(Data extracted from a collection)
....................

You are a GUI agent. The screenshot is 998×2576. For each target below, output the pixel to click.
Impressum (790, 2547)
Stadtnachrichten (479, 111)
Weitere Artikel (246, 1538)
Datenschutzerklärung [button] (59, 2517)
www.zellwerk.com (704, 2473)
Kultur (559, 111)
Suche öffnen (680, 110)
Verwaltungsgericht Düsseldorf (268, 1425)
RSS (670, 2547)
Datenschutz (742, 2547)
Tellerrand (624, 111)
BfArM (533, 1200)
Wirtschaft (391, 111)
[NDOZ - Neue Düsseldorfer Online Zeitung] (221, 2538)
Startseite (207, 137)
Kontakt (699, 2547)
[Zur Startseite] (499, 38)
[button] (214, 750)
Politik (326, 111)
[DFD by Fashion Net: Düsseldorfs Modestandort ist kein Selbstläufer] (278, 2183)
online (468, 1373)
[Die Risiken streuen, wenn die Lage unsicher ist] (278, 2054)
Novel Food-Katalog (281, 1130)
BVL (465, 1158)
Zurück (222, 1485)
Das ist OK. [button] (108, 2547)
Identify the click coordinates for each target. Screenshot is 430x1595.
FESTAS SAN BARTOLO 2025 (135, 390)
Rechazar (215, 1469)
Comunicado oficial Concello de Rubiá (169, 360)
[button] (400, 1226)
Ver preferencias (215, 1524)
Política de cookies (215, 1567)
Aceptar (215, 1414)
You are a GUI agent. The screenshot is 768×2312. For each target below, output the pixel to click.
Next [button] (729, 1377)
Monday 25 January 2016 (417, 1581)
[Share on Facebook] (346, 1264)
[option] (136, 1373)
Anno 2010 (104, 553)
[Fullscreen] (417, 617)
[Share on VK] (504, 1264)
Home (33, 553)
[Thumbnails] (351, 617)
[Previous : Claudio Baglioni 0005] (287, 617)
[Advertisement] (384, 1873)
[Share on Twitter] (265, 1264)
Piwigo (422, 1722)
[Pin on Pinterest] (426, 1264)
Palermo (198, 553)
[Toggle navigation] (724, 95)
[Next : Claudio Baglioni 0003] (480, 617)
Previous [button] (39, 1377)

....................

- **Work required**:
A word-for-word copy of all the entries is required.

- **Written reply**:
You are a GUI agent. The screenshot is 998×2576. For each target below, output the pixel to click.
Impressum (790, 2547)
Stadtnachrichten (479, 111)
Weitere Artikel (246, 1538)
Datenschutzerklärung [button] (59, 2517)
www.zellwerk.com (704, 2473)
Kultur (559, 111)
Suche öffnen (680, 110)
Verwaltungsgericht Düsseldorf (268, 1425)
RSS (670, 2547)
Datenschutz (742, 2547)
Tellerrand (624, 111)
BfArM (533, 1200)
Wirtschaft (391, 111)
[NDOZ - Neue Düsseldorfer Online Zeitung] (221, 2538)
Startseite (207, 137)
Kontakt (699, 2547)
[Zur Startseite] (499, 38)
[button] (214, 750)
Politik (326, 111)
[DFD by Fashion Net: Düsseldorfs Modestandort ist kein Selbstläufer] (278, 2183)
online (468, 1373)
[Die Risiken streuen, wenn die Lage unsicher ist] (278, 2054)
Novel Food-Katalog (281, 1130)
BVL (465, 1158)
Zurück (222, 1485)
Das ist OK. [button] (108, 2547)
Identify the click coordinates for each target. Screenshot is 430x1595.
FESTAS SAN BARTOLO 2025 (135, 390)
Rechazar (215, 1469)
Comunicado oficial Concello de Rubiá (169, 360)
[button] (400, 1226)
Ver preferencias (215, 1524)
Política de cookies (215, 1567)
Aceptar (215, 1414)
You are a GUI agent. The screenshot is 768×2312. For each target below, output the pixel to click.
Next [button] (729, 1377)
Monday 25 January 2016 (417, 1581)
[Share on Facebook] (346, 1264)
[option] (136, 1373)
Anno 2010 (104, 553)
[Fullscreen] (417, 617)
[Share on VK] (504, 1264)
Home (33, 553)
[Thumbnails] (351, 617)
[Previous : Claudio Baglioni 0005] (287, 617)
[Advertisement] (384, 1873)
[Share on Twitter] (265, 1264)
Piwigo (422, 1722)
[Pin on Pinterest] (426, 1264)
Palermo (198, 553)
[Toggle navigation] (724, 95)
[Next : Claudio Baglioni 0003] (480, 617)
Previous [button] (39, 1377)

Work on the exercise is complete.